DE GRAVATA... PARA AS PÁGINAS DE VICTOR HUGO

Ele, um belo e bem cuidado menino adolescente de classe média, só quieto demais para a sua época, crescia para uma vida que desconhecia.

Nunca gostara de estudar, contudo aprendera muito cedo a ler, então, enquanto sua barba despontava, viajava pelos livros dos grandes filósofos e literatos do mundo.

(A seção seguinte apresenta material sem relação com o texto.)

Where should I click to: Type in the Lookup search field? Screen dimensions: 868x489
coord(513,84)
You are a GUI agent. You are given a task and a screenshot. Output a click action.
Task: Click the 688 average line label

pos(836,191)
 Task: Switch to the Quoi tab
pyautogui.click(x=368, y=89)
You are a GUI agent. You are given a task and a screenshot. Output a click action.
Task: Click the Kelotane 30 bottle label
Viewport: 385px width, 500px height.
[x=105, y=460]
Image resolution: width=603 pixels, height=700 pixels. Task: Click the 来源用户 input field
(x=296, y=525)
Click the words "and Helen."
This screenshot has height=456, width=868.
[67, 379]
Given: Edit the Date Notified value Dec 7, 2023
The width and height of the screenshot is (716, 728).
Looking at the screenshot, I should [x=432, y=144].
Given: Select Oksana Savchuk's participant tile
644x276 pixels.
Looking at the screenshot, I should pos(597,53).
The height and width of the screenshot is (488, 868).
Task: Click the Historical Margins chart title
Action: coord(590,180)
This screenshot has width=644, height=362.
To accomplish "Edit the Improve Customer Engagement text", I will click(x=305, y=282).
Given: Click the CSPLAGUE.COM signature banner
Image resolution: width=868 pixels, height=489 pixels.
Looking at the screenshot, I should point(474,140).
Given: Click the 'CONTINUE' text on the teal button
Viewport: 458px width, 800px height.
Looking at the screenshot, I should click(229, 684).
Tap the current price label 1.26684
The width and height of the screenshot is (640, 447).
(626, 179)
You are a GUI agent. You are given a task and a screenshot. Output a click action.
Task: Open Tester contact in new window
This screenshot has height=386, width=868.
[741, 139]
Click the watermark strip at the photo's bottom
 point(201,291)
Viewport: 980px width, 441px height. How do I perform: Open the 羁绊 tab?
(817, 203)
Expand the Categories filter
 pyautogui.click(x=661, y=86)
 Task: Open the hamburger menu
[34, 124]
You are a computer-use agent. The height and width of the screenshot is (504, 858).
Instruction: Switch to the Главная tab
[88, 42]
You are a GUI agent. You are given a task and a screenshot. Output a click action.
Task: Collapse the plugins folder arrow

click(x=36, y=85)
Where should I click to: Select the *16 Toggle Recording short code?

Logo ao lado da sua casa o dono dum antigo sebo sempre lhe informava dos grandes títulos arrematados da vida, então, o menino a eles os comprava com sede e gula, àqueles tratados já amarelados pelo tempo,e com os olhos fixos duma face crítica e impermeável, os devorava em poucas horas.

Certa vez se impressionara com Victor Hugo, aonde os miseráveis ganhavam vida e alguma notoriedade. Nunca se esqueceu daquelas fortes cenas ali descritas.

Sua mãe sempre o achara estranho quando comparado ao comum dos meninos da sua idade, porém sua inteligência, sua perspicácia, o traquejo com a língua portuguesa, sua visão clara e tão crítica dos entornos do cotidiano, sua sensibilidade a flor da pele apenas o faziam diferente, nada mais.

Um dia se apaixonou e foi embora. Foi para lugar nenhum.

Sem grandes estudos, sem profissão e sem emprego, anunciou placidamente seu casamento. Diferente, porque ele era diferente, como tudo que lhe dizia respeito, além do mais.

Sem altar, sem ritual, sem testemunhas, sem casa, e com parcas palavras comunicou aos seus pais que o amor seria o seu caminho.

E então... seguiu.

Saiu como se fosse a uma festa, de terno e gravata, de barba feita, de pele hidratada e brilhante, de olhos altivos, cheirando a alfazema.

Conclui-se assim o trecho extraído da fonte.